The Optical Bio-Sensing Laboratory (OBSL), in collaboration with the Center for Remote Health Technologies and Systems (CRHTS), has developed a fully modular in vitro validation platform designed to accelerate the development, characterization, and commercialization of next-generation wearable and medical sensing technologies. This advanced phantom-based system enables rapid, repeatable evaluation of noninvasive biosensing devices across multiple anatomical form factors, including wrist-based wearables, chest patches, ring sensors, optical probes, and surgical instrumentation interfaces. By combining physiologically accurate tissue phantoms, programmable hemodynamic simulation, and automated motion control, the platform provides a highly controlled environment for validating device performance under realistic physiological and biomechanical conditions.
Arm phantom test configuration enabling controlled evaluation of wrist-based wearable sensors under realistic biomechanical conditions.
The system incorporates mechanically and optically representative tissue structures, including layered skin models, vascular networks, and dynamically controlled pulsatile flow. These features allow researchers and industry partners to test sensing technologies across a range of physiological states, skin tones, tissue compositions, and motion conditions without reliance on animal or human subject testing. A key component of the platform is the finger phantom module, which replicates the structural and vascular properties of the human digit. This system enables high-fidelity evaluation of ring-based wearables and optical sensing technologies by simulating pulsatile blood pressure dynamics within anatomically representative digital arteries.
Finger phantom module designed for high-fidelity testing of ring-based and optical biosensing technologies.

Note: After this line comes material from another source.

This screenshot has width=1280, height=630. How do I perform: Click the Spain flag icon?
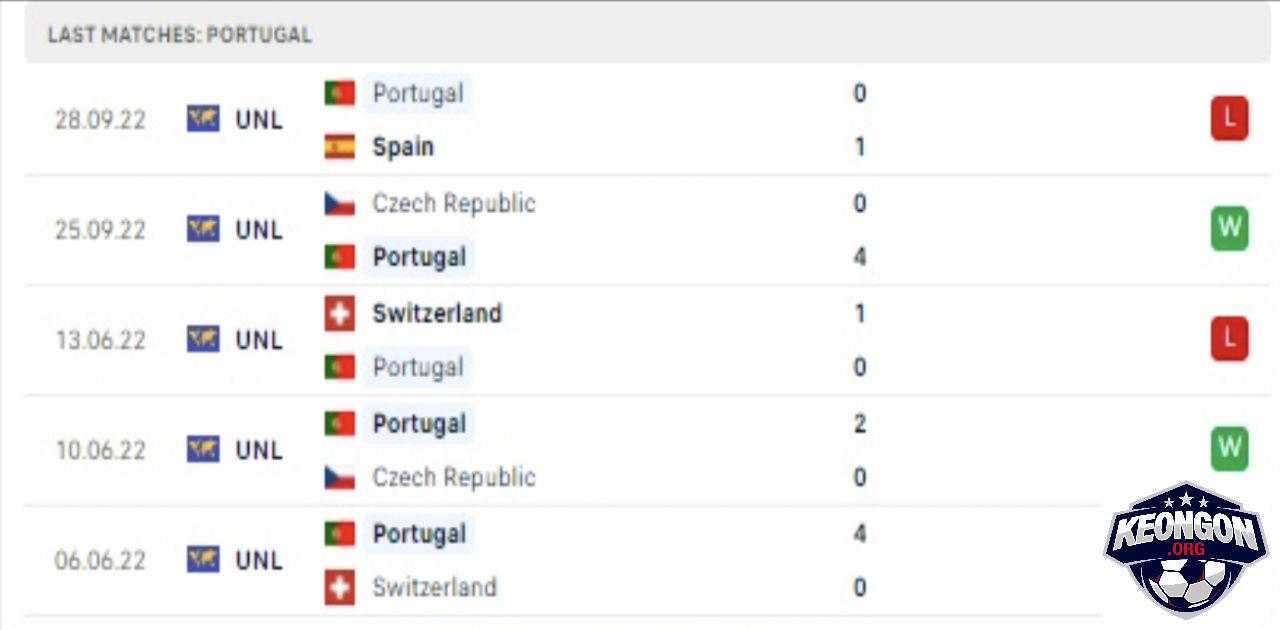pyautogui.click(x=340, y=147)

The phantom’s multi-layer construction reproduces realistic tissue elasticity and optical scattering behavior, supporting validation of photoplethysmography, force-based sensing, and multimodal biosensing architectures. The modular architecture of the test system enables rapid integration of custom fixtures to evaluate new device geometries, including smartwatches, health bands, implantable interfaces, and emerging surgical technologies. Automated actuation and programmable physiological simulation enable repeatable stress testing across dynamic conditions such as motion, pressure variation, and vascular response. By providing a standardized, repeatable validation environment, this platform reduces development risk, shortens design cycles, and lowers costs associated with early-stage human testing. Industry collaborators can leverage the system for performance benchmarking, regulatory validation studies, algorithm development, and commercialization readiness assessments. This capability positions OBSL and CRHTS as a translational hub for wearable and biomedical device innovation, supporting partners from early prototype evaluation through final commercial validation.